Han Junping, Zhuang Bin, Zou Lixin, Wang Daoyu, Jiang Li, Wei Yi-Liang, Zhao Lijian, Zhao Lei, Li Caixia
Technology Department of Chaoyang Sub-bureau, Beijing Public Security Bureau, Beijing, P. R. China.
Key Laboratory of Forensic Genetics, Beijing Engineering Research Center of Crime Scene Evidence Examination, National Engineering Laboratory for Forensic Science, Institute of Forensic Science, Beijing, P. R. China.
Electrophoresis. 2024 May;45(9-10):814-828. doi: 10.1002/elps.202300187. Epub 2024 Mar 9.
Analysis of short tandem repeats (STRs) is a global standard method for human identification. Insertion/Deletion polymorphisms (DIPs) can be used for biogeographical ancestry inference. Current DNA typing involves a trained forensic worker operating several specialized instruments in a controlled laboratory environment, which takes 6-8 h. We developed the Quick TargSeq 1.0 integrated system (hereinafter abbreviated to Quick TargSeq) for automated generation of STR and DIP profiles from buccal swab samples and blood stains. The system fully integrates the processes of DNA extraction, polymerase chain reaction (PCR) amplification, and electrophoresis separation using microfluidic biochip technology. Internal validation studies were performed using RTyper 21 or DIP 38 chip cartridges with single-source reference samples according to the Scientific Working Group for DNA Analysis Methods guidelines. These results indicated that the Quick TargSeq system can process reference samples and generate STR or DIP profiles in approximately 2 h, and the profiles were concordant with those determined using traditional STR or DIP analysis methods. Thus, reproducible and concordant DNA profiles were obtained from reference samples. Throughout the study, no lane-to-lane or run-to-run contamination was observed. The Quick TargSeq system produced full profiles from buccal swabs with at least eight swipes, dried blood spot cards with two 2-mm disks, or 10 ng of purified DNA. Potential PCR inhibitors (i.e., coffee, smoking tobacco, and chewing tobacco) did not appear to affect the amplification reactions of the instrument. The overall success rate and concordance rate of 153 samples were 94.12% and 93.44%, respectively, which is comparable to other commercially available rapid DNA instruments. A blind test initiated by a DNA expert group showed that the system can correctly produce DNA profiles with 97.29% genotype concordance with standard bench-processing methods, and the profiles can be uploaded into the national DNA database. These results demonstrated that the Quick TargSeq system can rapidly generate reliable DNA profiles in an automated manner and has the potential for use in the field and forensic laboratories.
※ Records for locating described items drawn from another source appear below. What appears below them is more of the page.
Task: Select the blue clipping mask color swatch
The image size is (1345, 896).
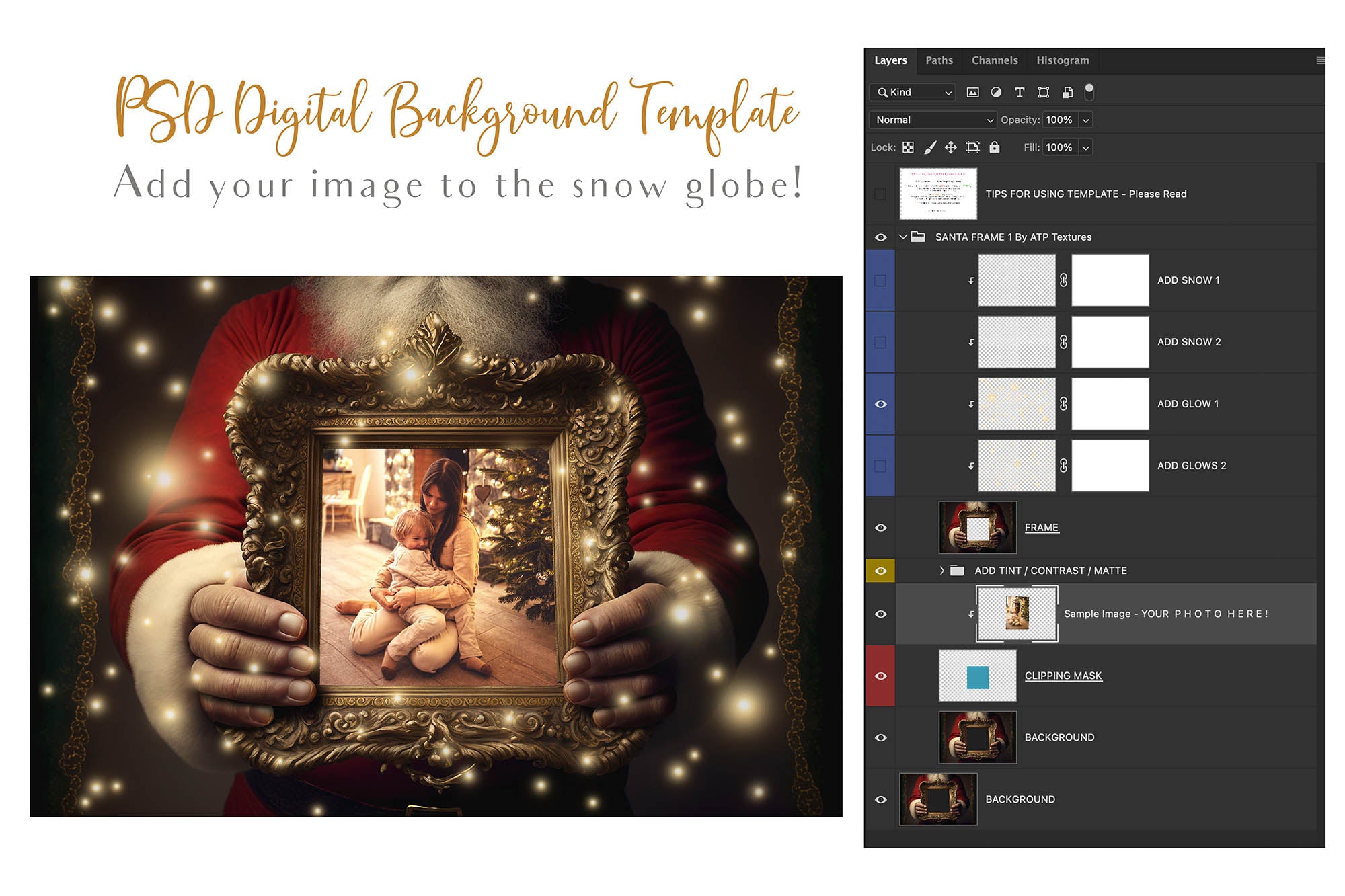Action: coord(977,675)
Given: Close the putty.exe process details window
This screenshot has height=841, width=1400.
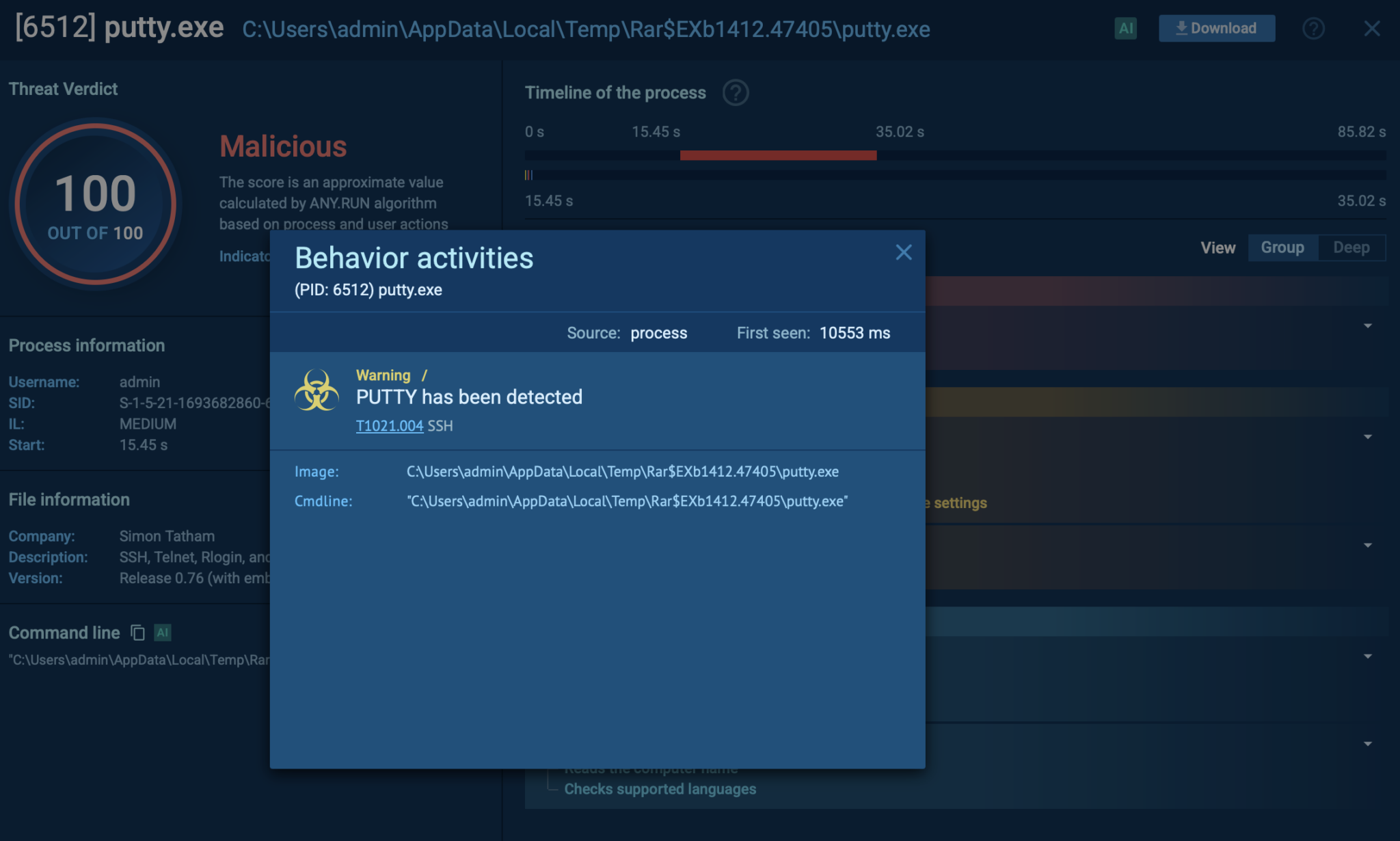Looking at the screenshot, I should click(x=1371, y=28).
短串联重复序列(STRs)分析是全球通用的人类身份识别标准方法。插入/缺失多态性(DIPs)可用于生物地理祖先推断。当前的DNA分型需要训练有素的法医工作人员在受控的实验室环境中操作多种专业仪器,这需要6 - 8小时。我们开发了Quick TargSeq 1.0集成系统(以下简称Quick TargSeq),用于从口腔拭子样本和血迹中自动生成STR和DIP图谱。该系统利用微流控生物芯片技术完全集成了DNA提取、聚合酶链反应(PCR)扩增和电泳分离过程。根据DNA分析方法科学工作组的指南,使用RTyper 21或DIP 38芯片盒和单源参考样本进行了内部验证研究。这些结果表明,Quick TargSeq系统能够在大约2小时内处理参考样本并生成STR或DIP图谱,且这些图谱与使用传统STR或DIP分析方法确定的图谱一致。因此,从参考样本中获得了可重复且一致的DNA图谱。在整个研究过程中,未观察到泳道间或批次间的污染。Quick TargSeq系统能从至少擦拭八次的口腔拭子、带有两个2毫米圆盘的干血斑卡或10纳克纯化DNA中生成完整图谱。潜在的PCR抑制剂(即咖啡、吸烟烟草和嚼烟)似乎并未影响该仪器的扩增反应。153个样本的总体成功率和一致性率分别为94.12%和93.44%,与其他市售快速DNA仪器相当。一个DNA专家组发起的盲测表明,该系统能够正确生成DNA图谱,与标准台式处理方法的基因型一致性为97.29%,且这些图谱可上传至国家DNA数据库。这些结果表明,Quick TargSeq系统能够以自动化方式快速生成可靠的DNA图谱,具有在现场和法医实验室使用的潜力。